Stepping into the Media Club on September 29 felt like setting foot into a warped reality. The bands on the bill, Dada Plan and Ought, are known for painting abstract pictures that upset social norms through their use of dystopian imagery, ritualistic chants, and lyricism that challenges the status quo.

“I think we might have just been abducted by aliens carrying guitars,” questioned one awestruck voice as openers Dada Plan took to the stage.

Dada Plan || Photo by Jensen Gifford
Dada Plan || Photo by Jensen Gifford

It was an astute observation. The surrealist dreamers gripped the crowd from the first chords of the haunted, oblique textures surrounding “Vaguely Mystical” to their groovy, conga driven rendition of Leonard Cohen’s “There Is A War.” Bouncing between a retro drum machine and reverb drenched guitar, frontman Malcolm Biddle led the audience through a series of psychotropic, introspective pieces that reflected on the band’s self-expressed dystopic aesthetic. Combined with their whirling synths and roaming vocals, the group exuded a hypnotic, visceral quality that left the Media Club in a trance, even though they left me unsure if they were even from this planet.

Ought, who formed in the wake of the 2012 McGill student protests against tuition hikes, first came together to reflect and give voice to the movement. The art-punk quartet have since continued in the same vein: constructing anxious, angular riffs to showcase lyricism that challenges authority and plays with duality.

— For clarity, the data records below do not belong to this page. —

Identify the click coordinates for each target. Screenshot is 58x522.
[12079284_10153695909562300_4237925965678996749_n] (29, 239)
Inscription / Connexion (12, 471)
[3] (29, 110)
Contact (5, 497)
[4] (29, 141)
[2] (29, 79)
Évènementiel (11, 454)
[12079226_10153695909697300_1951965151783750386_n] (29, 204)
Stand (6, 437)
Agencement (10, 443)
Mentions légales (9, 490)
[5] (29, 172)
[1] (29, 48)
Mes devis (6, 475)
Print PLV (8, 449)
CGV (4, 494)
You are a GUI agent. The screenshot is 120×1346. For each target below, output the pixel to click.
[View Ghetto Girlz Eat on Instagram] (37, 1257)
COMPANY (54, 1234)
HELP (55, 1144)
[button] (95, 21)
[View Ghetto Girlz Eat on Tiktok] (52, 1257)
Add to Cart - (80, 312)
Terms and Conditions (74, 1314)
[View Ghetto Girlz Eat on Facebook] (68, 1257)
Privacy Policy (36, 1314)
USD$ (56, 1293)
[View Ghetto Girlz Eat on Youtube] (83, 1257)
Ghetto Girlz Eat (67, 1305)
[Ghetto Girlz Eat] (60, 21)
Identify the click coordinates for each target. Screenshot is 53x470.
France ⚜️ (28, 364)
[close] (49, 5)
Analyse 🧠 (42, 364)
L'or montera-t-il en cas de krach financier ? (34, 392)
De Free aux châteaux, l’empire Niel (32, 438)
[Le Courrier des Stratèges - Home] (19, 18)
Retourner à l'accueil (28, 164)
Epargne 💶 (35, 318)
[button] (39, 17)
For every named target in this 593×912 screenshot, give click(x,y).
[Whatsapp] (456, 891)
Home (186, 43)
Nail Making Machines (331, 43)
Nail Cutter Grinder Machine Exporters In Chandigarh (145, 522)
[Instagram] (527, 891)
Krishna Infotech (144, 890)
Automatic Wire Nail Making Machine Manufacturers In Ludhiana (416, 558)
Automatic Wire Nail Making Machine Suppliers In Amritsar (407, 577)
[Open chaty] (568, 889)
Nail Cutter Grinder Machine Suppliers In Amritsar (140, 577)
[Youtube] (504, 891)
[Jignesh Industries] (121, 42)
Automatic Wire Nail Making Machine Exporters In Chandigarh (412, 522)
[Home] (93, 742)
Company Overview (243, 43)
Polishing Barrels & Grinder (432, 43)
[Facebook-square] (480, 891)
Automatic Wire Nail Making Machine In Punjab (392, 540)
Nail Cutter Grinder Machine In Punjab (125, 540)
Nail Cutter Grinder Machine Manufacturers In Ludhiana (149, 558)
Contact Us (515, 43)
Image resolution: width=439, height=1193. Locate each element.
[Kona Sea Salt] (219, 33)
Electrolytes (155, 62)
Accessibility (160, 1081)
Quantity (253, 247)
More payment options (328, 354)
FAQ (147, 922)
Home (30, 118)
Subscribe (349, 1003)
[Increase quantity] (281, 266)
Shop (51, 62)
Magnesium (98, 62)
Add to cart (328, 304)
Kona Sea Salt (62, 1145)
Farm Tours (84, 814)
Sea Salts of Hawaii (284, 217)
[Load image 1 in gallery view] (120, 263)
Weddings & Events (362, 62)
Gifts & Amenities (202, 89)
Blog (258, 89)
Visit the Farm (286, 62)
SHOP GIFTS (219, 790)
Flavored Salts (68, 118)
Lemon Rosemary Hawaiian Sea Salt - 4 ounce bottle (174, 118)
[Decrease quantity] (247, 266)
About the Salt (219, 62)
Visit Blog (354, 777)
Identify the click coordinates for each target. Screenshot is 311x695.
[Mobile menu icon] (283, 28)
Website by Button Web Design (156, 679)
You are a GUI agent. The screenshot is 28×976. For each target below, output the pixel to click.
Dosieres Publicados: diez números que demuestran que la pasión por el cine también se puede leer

Ought || Photo by Jensen Gifford
Ought || Photo by Jensen Gifford

On tour to promote their debut album More Than Any Other Day, the band brought an unexpected level of strung-out urgency to their live act that wasn’t present in their recorded work. Instead, Ought came out roaring with a noisier, bolder, and fuller sound thanks to drawn out instrumentals that built up a tense, twitching atmosphere. Their show was marked with this constant ascent towards a discordant uneasiness, a trait that would continue to rise until reaching an almost unbearable level, until finally crashing into a frenzied, blitzed out release anchored in Tim Beeler’s frantic chants and Tim Keen’s panic attack drumming.

By the time crowd favourite “Habit” rolled around, Ought were performing with such a level of intensity, I couldn’t tell whether I had just witnessed a revered offering or a total breakdown on stage. Either way, by the time they howled out their last track, Ought left the crowd completely under their spell.

As I exited the Media Club, I realized I’d left this show a little bit more warped than I had been coming in.